== Task ==
Restate word for word the lines in the listing below, starting at the line containing "Screen dimensions: 1387x868" and ending at the line containing "Switch Process scope to Objects", both included; leave out the rest.

== Records supplied ==
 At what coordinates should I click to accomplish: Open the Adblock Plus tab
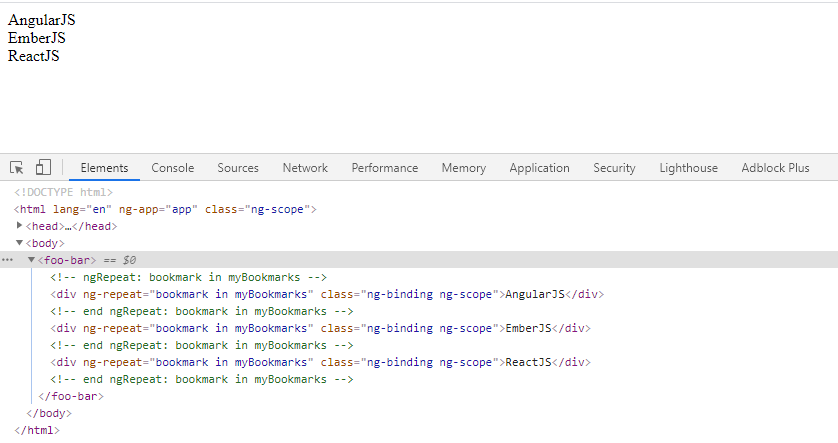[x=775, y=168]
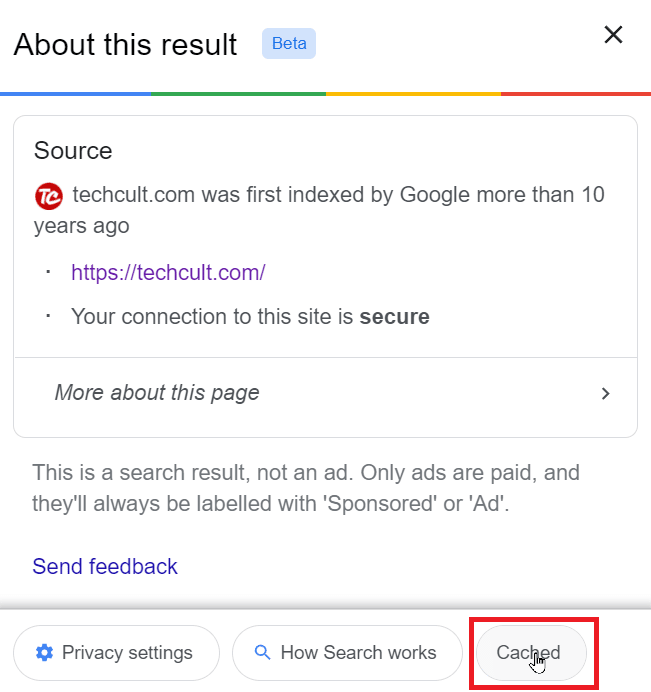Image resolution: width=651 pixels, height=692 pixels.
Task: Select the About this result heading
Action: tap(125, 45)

--

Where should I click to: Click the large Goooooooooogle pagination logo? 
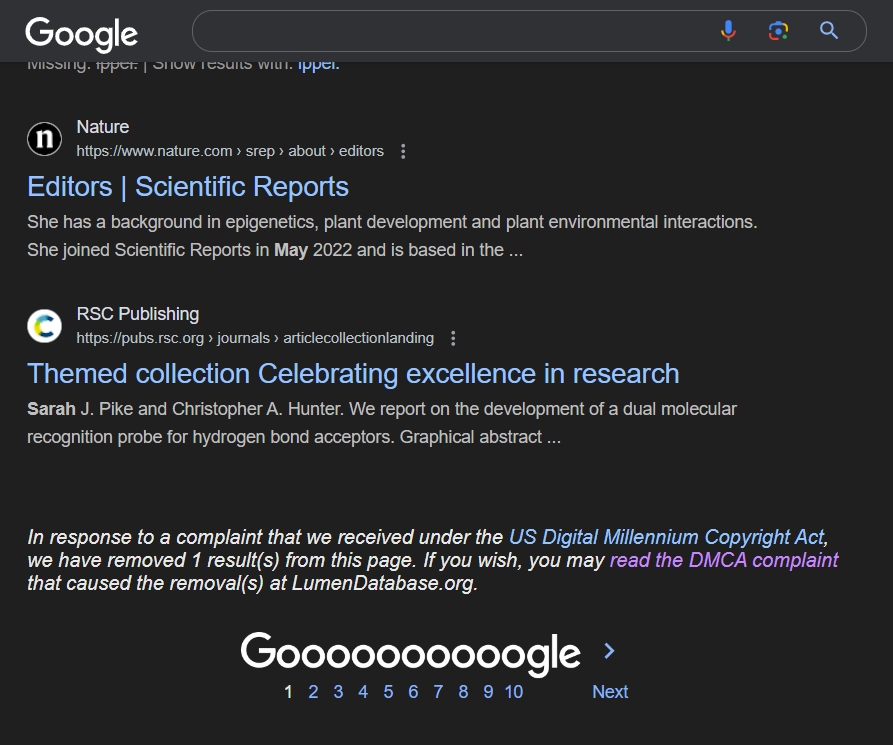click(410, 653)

--

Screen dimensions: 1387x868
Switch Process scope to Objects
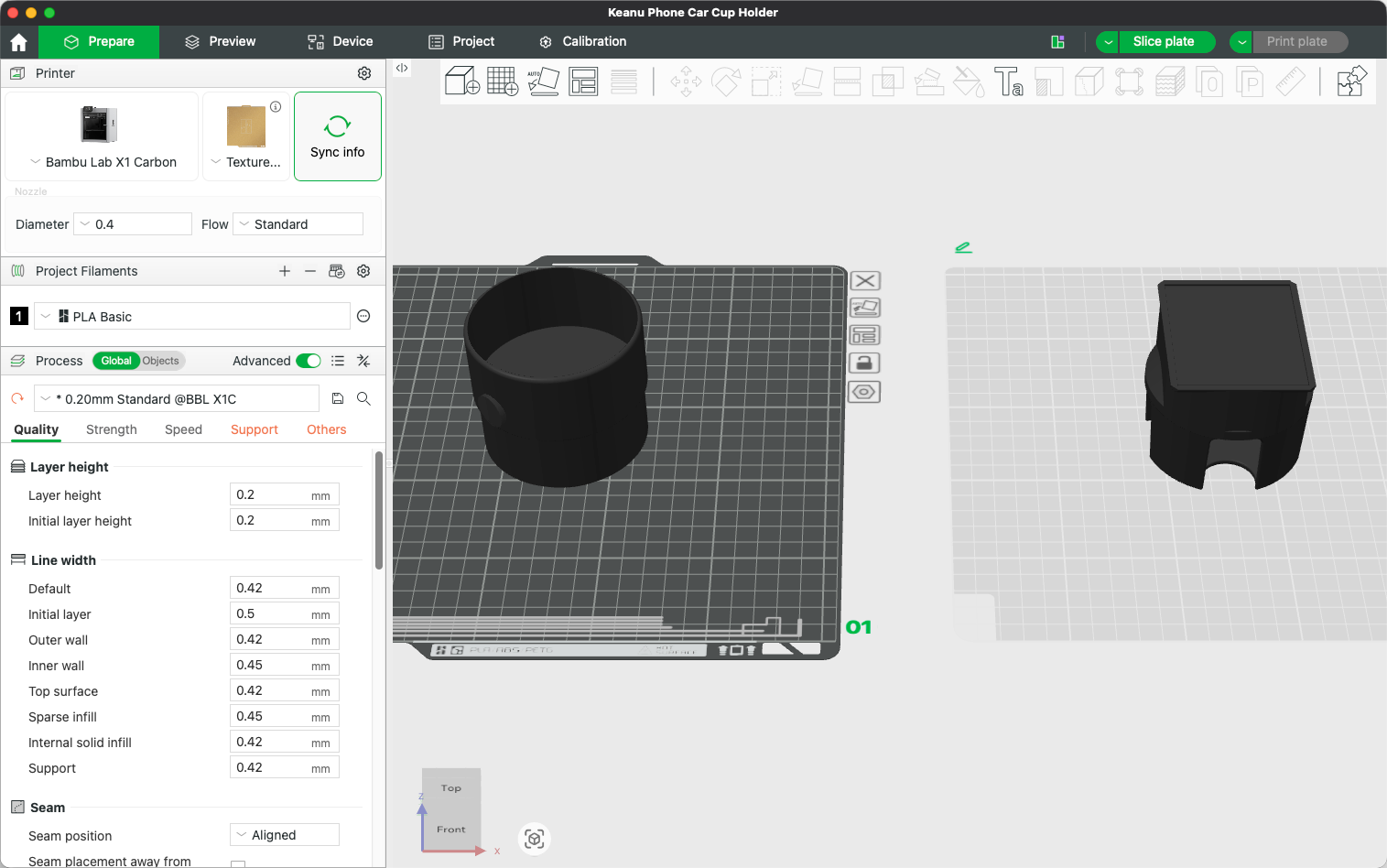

== Response to this exercise ==
Screen dimensions: 1387x868
Switch Process scope to Objects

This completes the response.